Express the entries below as a JSON list of strings with one string per line, skipping blank lines and leaving out the pictures.

------

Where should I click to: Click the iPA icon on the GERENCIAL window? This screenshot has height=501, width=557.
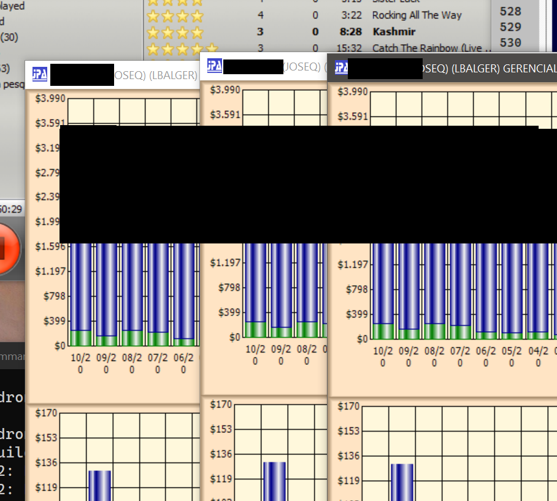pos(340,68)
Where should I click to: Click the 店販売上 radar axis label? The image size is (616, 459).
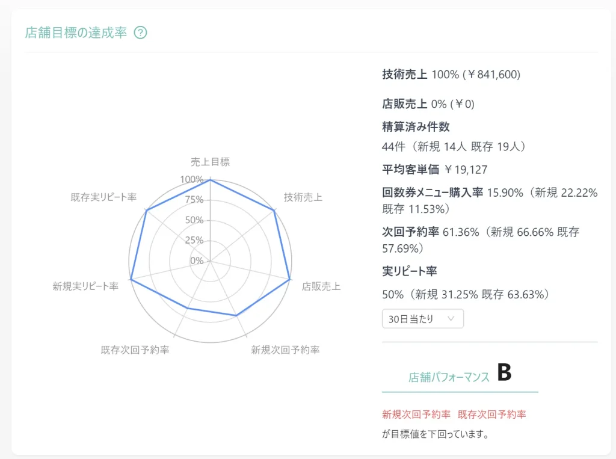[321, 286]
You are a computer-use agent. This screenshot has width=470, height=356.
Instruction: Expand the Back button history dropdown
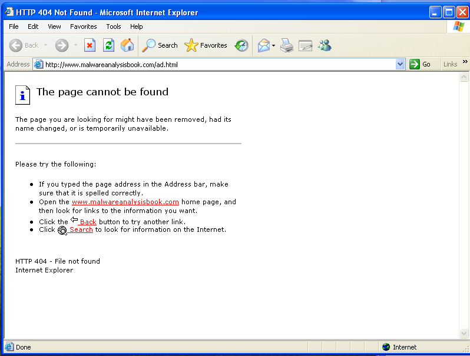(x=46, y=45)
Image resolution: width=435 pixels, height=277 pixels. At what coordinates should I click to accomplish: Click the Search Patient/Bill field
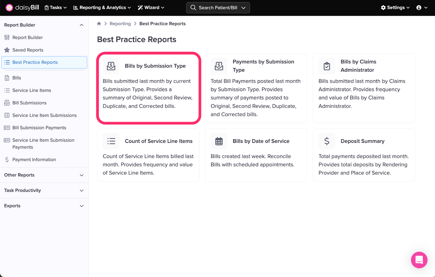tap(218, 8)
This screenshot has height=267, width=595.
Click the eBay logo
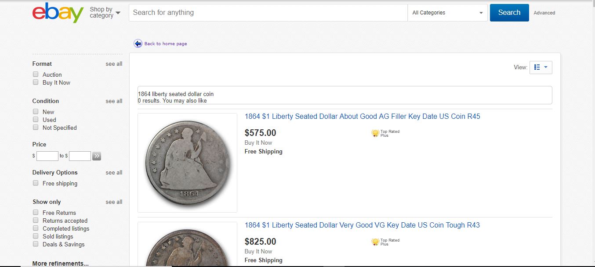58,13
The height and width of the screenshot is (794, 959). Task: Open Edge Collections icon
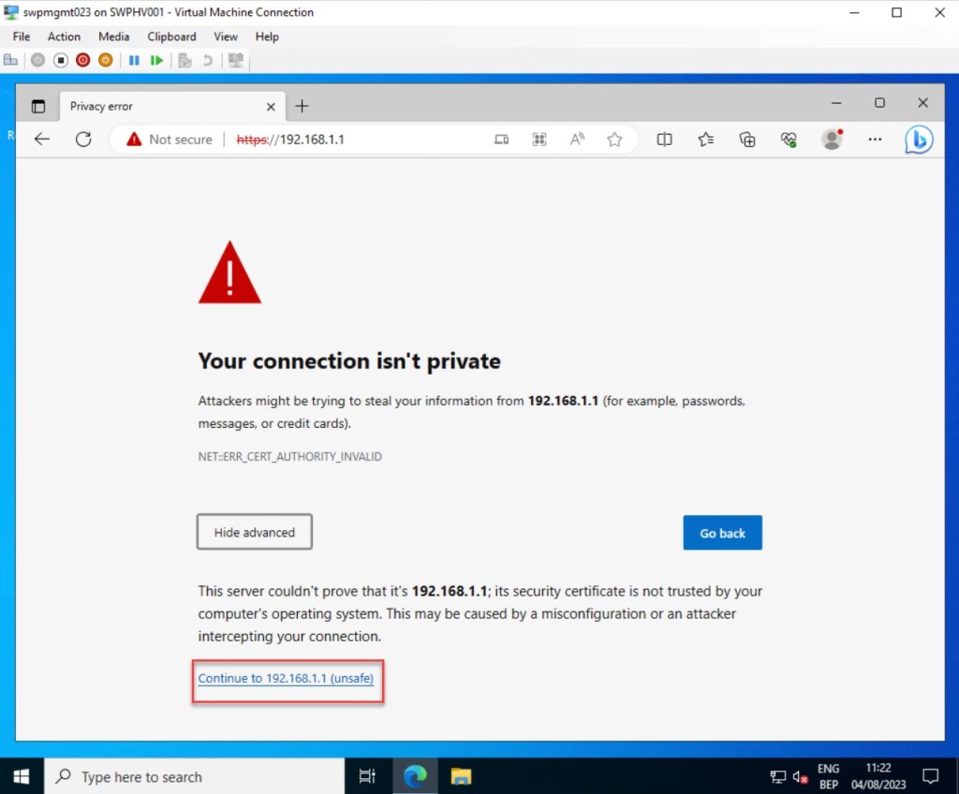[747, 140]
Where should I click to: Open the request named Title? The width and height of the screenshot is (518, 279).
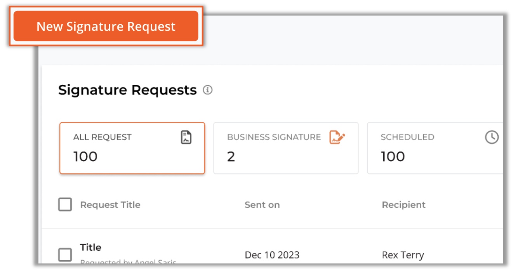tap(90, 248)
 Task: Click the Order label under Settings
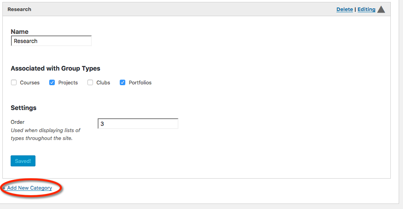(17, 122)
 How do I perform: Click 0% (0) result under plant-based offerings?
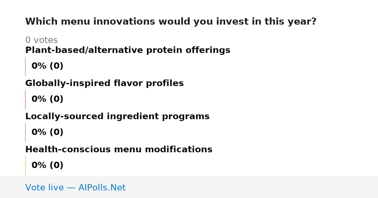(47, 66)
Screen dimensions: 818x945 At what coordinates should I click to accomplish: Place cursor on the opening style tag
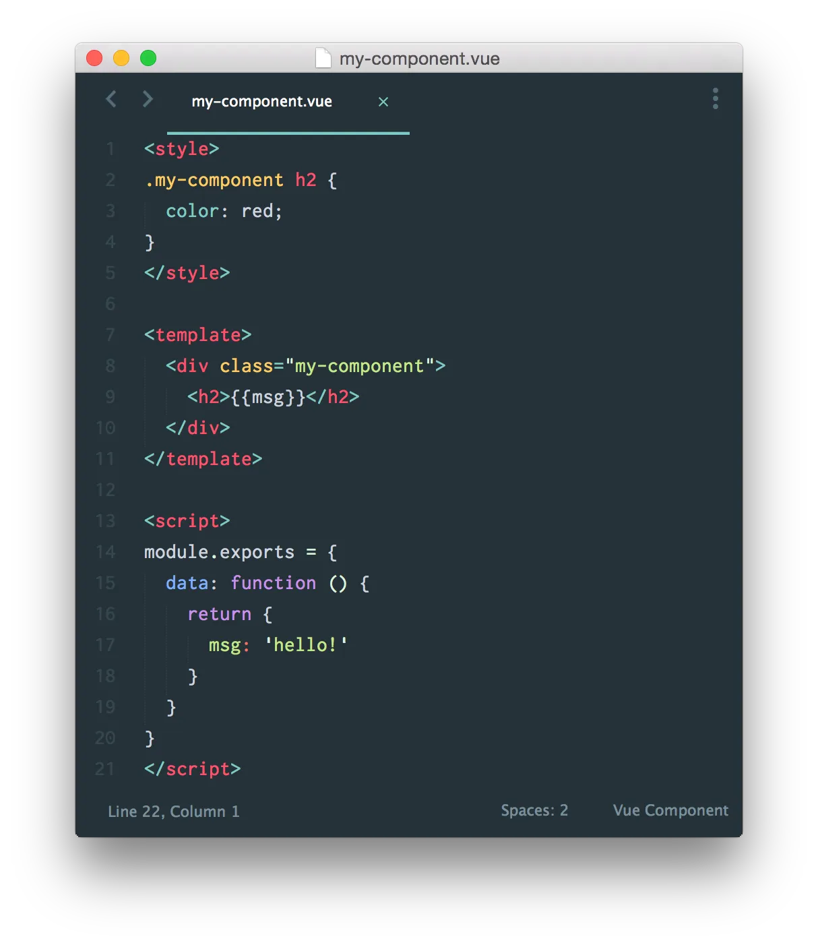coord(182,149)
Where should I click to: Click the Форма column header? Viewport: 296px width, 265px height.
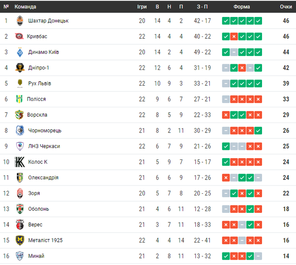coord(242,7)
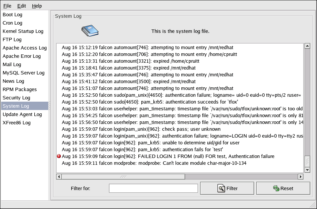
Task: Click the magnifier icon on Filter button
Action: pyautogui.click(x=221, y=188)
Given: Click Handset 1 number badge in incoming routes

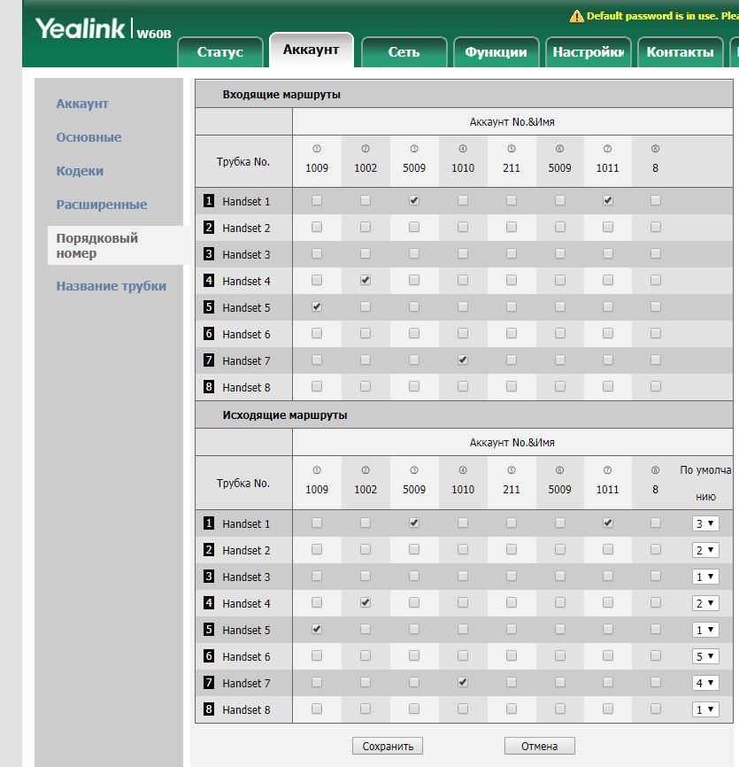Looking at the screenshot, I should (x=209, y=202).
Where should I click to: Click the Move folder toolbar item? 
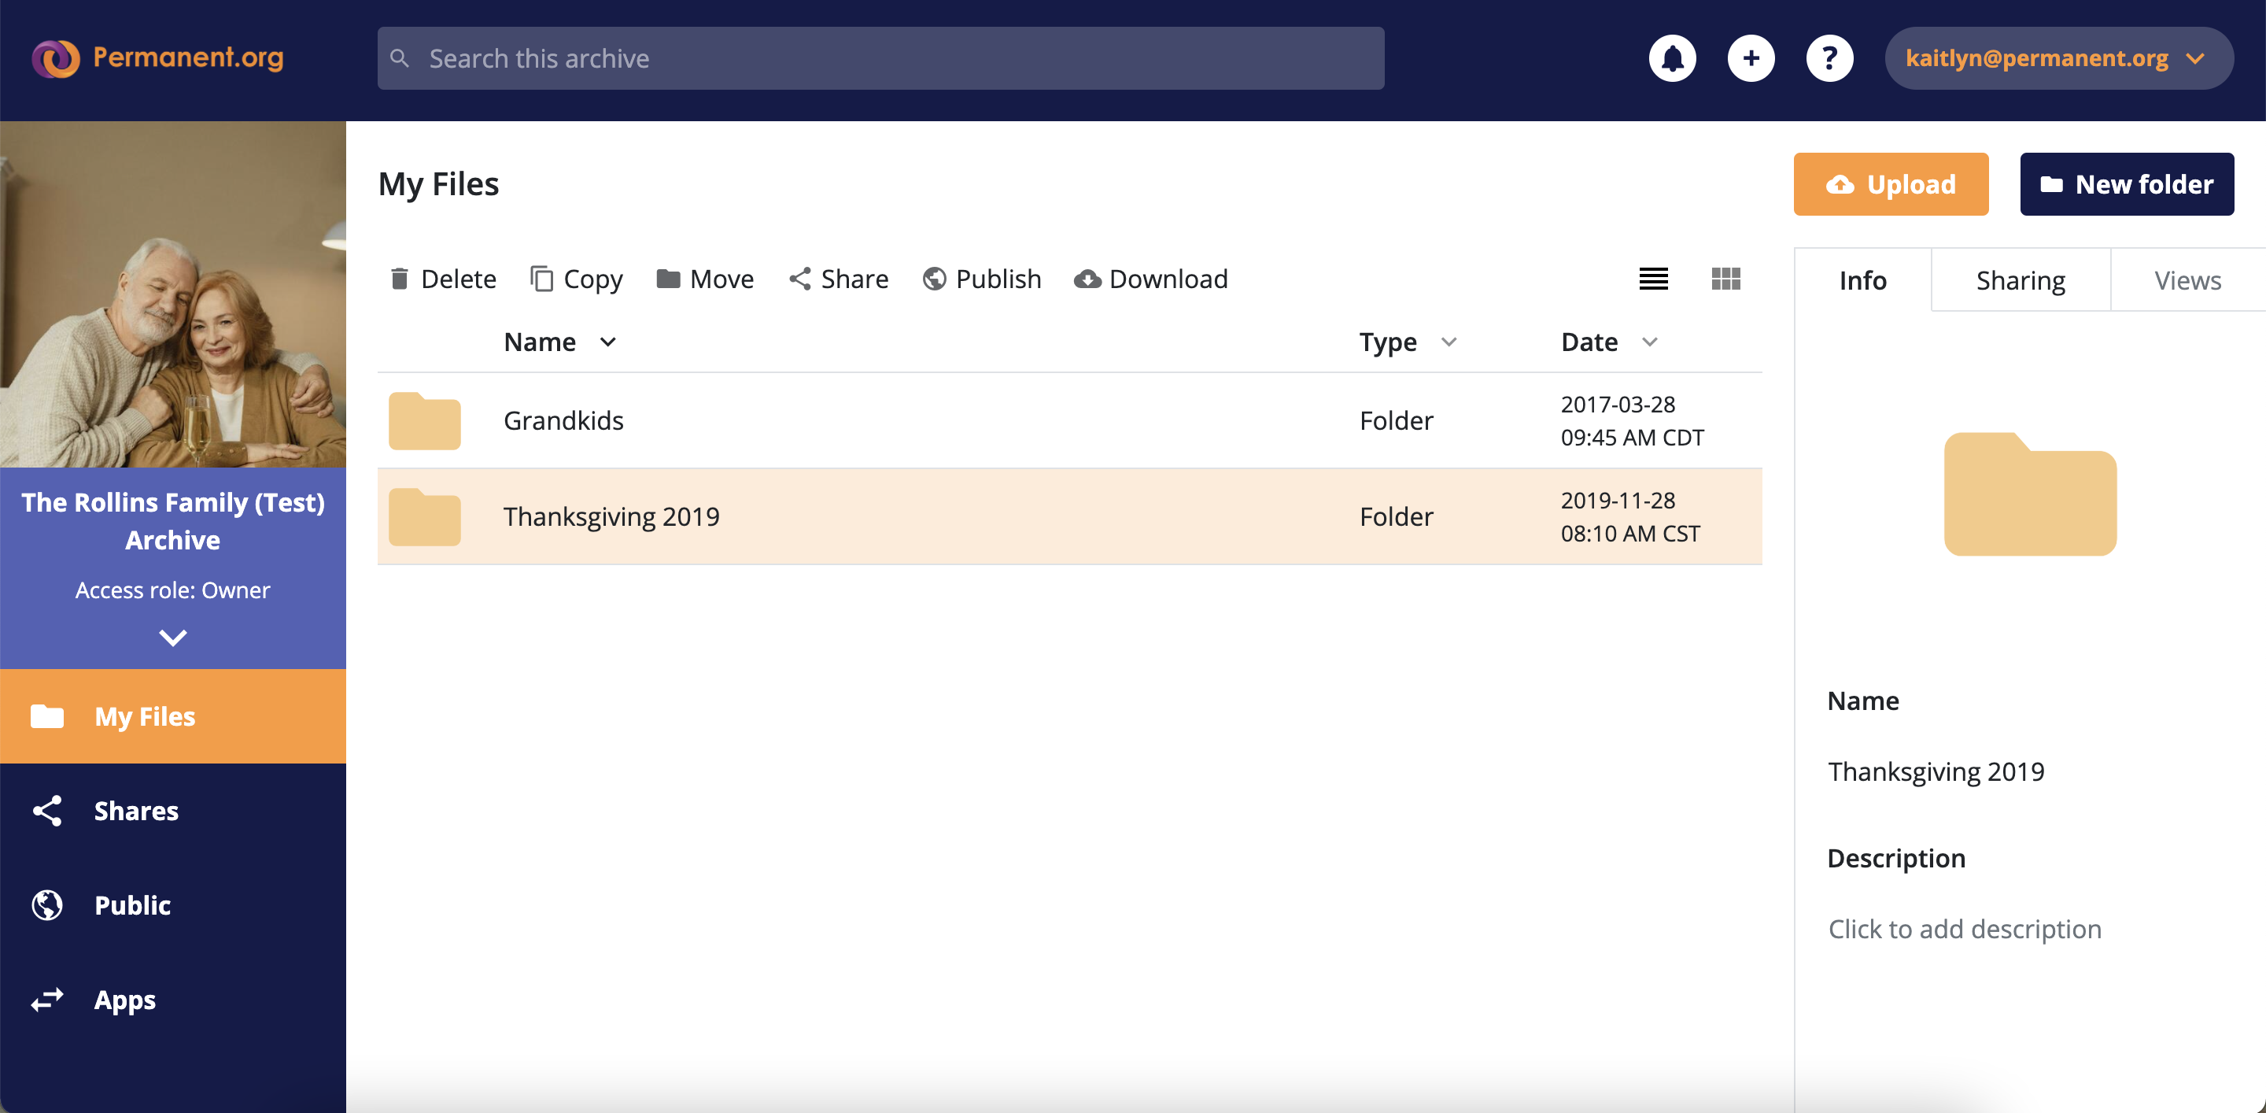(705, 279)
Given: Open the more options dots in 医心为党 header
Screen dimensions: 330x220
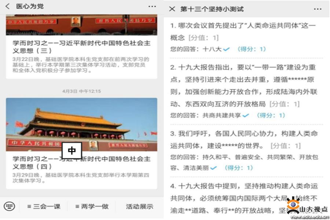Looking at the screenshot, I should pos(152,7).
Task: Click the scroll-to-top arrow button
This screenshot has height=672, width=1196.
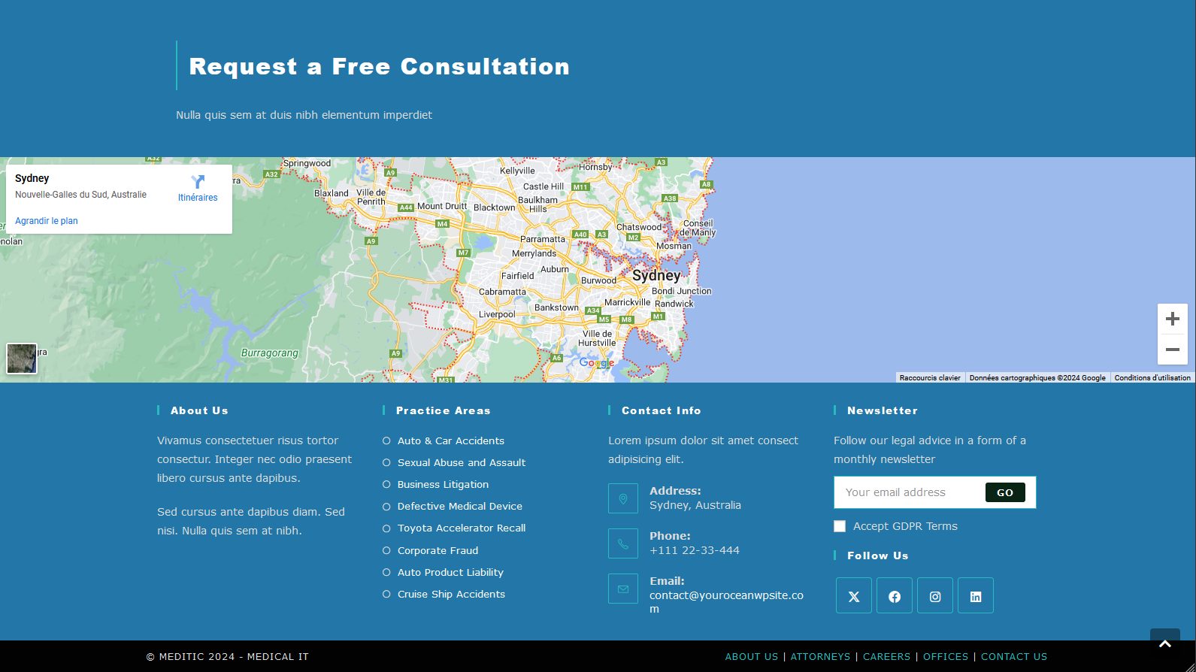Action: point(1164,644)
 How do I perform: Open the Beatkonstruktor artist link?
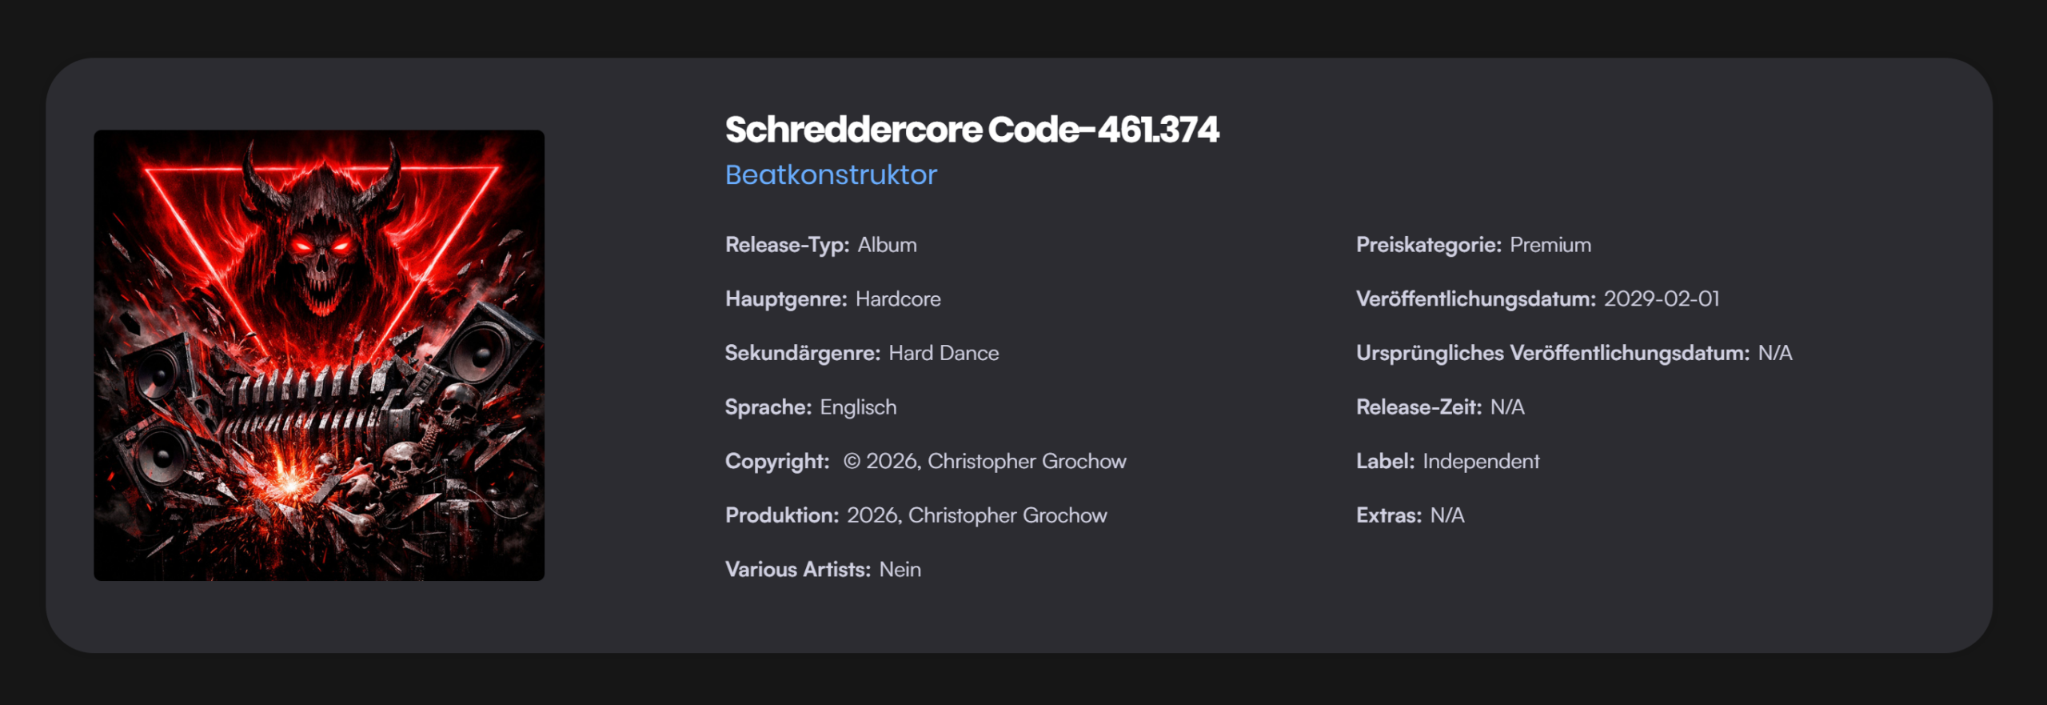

------

WRITTEN REPLY:
[
  "Where should I click to: Click the iPA icon on the GERENCIAL window? This screenshot has height=501, width=557.",
  "pos(340,68)",
  "Where should I click to: Click the 店販売上 radar axis label? The image size is (616, 459).",
  "[321, 286]",
  "You are a computer-use agent. This screenshot has width=470, height=356.",
  "Instruction: Expand the Back button history dropdown",
  "(x=46, y=45)",
  "Image resolution: width=435 pixels, height=277 pixels. At what coordinates should I click to accomplish: Click the Search Patient/Bill field",
  "tap(218, 8)",
  "This screenshot has height=267, width=595.",
  "Click the eBay logo",
  "58,13",
  "The height and width of the screenshot is (794, 959). Task: Open Edge Collections icon",
  "[747, 140]",
  "Where should I click to: Open the request named Title? The width and height of the screenshot is (518, 279).",
  "tap(90, 248)",
  " Task: Click the Order label under Settings",
  "(17, 122)",
  " How do I perform: Click 0% (0) result under plant-based offerings?",
  "(47, 66)",
  "Screen dimensions: 818x945 At what coordinates should I click to accomplish: Place cursor on the opening style tag",
  "coord(182,149)",
  "Where should I click to: Click the Форма column header? Viewport: 296px width, 265px height.",
  "coord(242,7)",
  "Task: Click the magnifier icon on Filter button",
  "Action: pyautogui.click(x=221, y=188)",
  "Given: Click Handset 1 number badge in incoming routes",
  "Looking at the screenshot, I should (x=209, y=202).",
  "Where should I click to: Click the Move folder toolbar item? ",
  "(705, 279)",
  "Given: Open the more options dots in 医心为党 header",
  "Screen dimensions: 330x220",
  "Looking at the screenshot, I should pos(152,7).",
  "Task: Click the scroll-to-top arrow button",
  "This screenshot has height=672, width=1196.",
  "Action: point(1164,644)",
  " How do I perform: Open the Beatkonstruktor artist link?"
]